Work instructions: Write down exactly the lines of the records below, beginning with the first and ending with the line that includes "Click the National ID column header".

Records from a data collection:
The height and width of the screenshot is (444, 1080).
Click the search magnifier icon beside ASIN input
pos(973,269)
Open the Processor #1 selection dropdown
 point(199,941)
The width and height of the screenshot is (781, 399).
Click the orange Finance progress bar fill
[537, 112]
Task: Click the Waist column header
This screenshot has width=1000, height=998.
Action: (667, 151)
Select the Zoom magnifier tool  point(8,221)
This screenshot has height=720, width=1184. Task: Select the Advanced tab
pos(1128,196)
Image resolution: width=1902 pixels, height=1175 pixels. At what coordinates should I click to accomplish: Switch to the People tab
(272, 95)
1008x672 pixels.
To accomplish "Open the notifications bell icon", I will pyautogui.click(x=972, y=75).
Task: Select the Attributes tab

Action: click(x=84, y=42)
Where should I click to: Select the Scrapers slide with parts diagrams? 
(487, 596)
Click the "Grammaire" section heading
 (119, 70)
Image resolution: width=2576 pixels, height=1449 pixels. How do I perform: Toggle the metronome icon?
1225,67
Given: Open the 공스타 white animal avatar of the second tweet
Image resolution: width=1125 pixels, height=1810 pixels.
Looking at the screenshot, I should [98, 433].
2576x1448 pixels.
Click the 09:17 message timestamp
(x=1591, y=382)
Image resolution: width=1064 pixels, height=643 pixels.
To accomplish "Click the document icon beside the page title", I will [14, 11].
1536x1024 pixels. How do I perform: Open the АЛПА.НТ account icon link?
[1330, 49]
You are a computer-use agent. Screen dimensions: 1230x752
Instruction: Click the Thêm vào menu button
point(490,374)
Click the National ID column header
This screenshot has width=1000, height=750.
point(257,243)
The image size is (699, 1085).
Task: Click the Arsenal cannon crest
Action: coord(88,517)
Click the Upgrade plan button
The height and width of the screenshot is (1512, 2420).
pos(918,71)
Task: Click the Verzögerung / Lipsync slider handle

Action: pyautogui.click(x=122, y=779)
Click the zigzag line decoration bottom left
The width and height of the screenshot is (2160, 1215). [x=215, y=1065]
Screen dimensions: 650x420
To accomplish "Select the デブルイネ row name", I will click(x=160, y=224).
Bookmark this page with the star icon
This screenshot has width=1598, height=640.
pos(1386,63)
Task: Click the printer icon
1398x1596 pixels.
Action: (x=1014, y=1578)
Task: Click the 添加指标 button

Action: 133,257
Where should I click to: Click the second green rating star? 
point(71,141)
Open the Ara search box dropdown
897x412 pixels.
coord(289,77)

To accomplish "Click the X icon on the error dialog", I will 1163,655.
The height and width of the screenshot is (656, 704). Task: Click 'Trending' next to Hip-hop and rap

Final answer:
The height and width of the screenshot is (444, 1080).
Click the search magnifier icon beside ASIN input
pos(973,269)
Open the Processor #1 selection dropdown
 point(199,941)
The width and height of the screenshot is (781, 399).
Click the orange Finance progress bar fill
[537, 112]
Task: Click the Waist column header
This screenshot has width=1000, height=998.
Action: (667, 151)
Select the Zoom magnifier tool  point(8,221)
This screenshot has height=720, width=1184. Task: Select the Advanced tab
pos(1128,196)
Image resolution: width=1902 pixels, height=1175 pixels. At what coordinates should I click to accomplish: Switch to the People tab
(272, 95)
1008x672 pixels.
To accomplish "Open the notifications bell icon", I will pyautogui.click(x=972, y=75).
Task: Select the Attributes tab

Action: click(x=84, y=42)
Where should I click to: Select the Scrapers slide with parts diagrams? 
(487, 596)
Click the "Grammaire" section heading
 (119, 70)
Image resolution: width=2576 pixels, height=1449 pixels. How do I perform: Toggle the metronome icon?
1225,67
Given: Open the 공스타 white animal avatar of the second tweet
Image resolution: width=1125 pixels, height=1810 pixels.
Looking at the screenshot, I should [98, 433].
2576x1448 pixels.
Click the 09:17 message timestamp
(x=1591, y=382)
Image resolution: width=1064 pixels, height=643 pixels.
To accomplish "Click the document icon beside the page title", I will [14, 11].
1536x1024 pixels. How do I perform: Open the АЛПА.НТ account icon link?
[1330, 49]
You are a computer-use agent. Screen dimensions: 1230x752
Instruction: Click the Thêm vào menu button
point(490,374)
Click the National ID column header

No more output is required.